:: Exercise text

Funerary Figure of a Court Lady
Maker
Unknown Artist
Datecirca 700 - 750
MediumMolded and modeled earthenware with glazed and cold-painted decoration [with glass and wood stand]
DimensionsHeight: 10-1/2 in. (26.7 cm)
Credit LineBequest of Joseph Halle Schaffner in memory of his beloved mother, Sara H. Schaffner
Collections
Object number1973.66
Status
Not on viewThis statuette of a standing court lady or dancer forms a pair with another partially glazed and cold-painted earthenware figurine in the Smart Museum collection (Smart Museum object number 1973.67). Such clay funerary sculptures, called in Chinese mingqi, or “spirit vessels,” appeared in China as early as the fourth century BCE. Slender and lithe, the two women wear identical high-waisted dresses with long diaphanous stoles draped over their shoulders in a manner typical of the early Tang dynasty (618–907). Within 50 years plumpness and loosely draped clothing had become the stylish female norms (see Smart Museum object number 2007.98). Mingqi were surrogates, occasionally life-size but mostly of smaller scale, as here, for living servants and animals or made as inexpensive substitutes for valuable objects in precious materials for use by the wealthy owner of the tomb in the afterlife. As the practice of mingqi expanded beyond the social elite, the use of molds rather than hand-formed shapes streamlined the system of production. In this example from the second half of the seventh century, the front and rear halves of the head and body were shaped in separate molds and then joined together before firing in the kiln (the original seam lines are visible along the sides). Some details, such as the elaborate topknot of the hairdo, however, were fashioned by hand, adding a note of individuality.

::::

* _What is needed_: Explain, using the museum entry on the funerary figure above, why seam lines can be seen along the figure's sides. Answer in one to three sentences.

:: Extracted records

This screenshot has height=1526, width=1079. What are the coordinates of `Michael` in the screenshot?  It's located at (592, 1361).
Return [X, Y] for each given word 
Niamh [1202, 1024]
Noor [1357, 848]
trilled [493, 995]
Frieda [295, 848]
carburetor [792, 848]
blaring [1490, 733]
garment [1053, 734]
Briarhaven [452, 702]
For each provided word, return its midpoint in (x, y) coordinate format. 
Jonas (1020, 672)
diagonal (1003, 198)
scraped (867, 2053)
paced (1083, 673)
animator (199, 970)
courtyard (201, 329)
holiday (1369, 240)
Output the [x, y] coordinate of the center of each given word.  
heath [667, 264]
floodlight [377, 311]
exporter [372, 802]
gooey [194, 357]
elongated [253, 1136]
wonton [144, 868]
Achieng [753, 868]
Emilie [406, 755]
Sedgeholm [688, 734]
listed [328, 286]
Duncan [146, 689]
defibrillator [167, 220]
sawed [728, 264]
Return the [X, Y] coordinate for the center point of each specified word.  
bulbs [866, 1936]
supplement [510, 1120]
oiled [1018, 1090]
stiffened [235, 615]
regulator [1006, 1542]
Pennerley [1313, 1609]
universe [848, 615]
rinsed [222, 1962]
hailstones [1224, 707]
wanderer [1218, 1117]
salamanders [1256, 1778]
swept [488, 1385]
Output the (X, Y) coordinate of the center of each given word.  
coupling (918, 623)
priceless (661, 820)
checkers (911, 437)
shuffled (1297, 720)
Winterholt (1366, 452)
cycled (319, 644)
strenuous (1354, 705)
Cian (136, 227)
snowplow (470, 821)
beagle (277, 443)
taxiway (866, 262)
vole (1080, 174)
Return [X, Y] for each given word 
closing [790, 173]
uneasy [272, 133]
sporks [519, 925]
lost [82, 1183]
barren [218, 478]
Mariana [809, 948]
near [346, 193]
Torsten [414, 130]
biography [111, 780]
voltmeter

::::

* _Response to this exercise_: The front and rear halves of the figure's head and body were shaped in separate molds. The halves were then joined together before firing in the kiln, which left the original seam lines visible along the sides.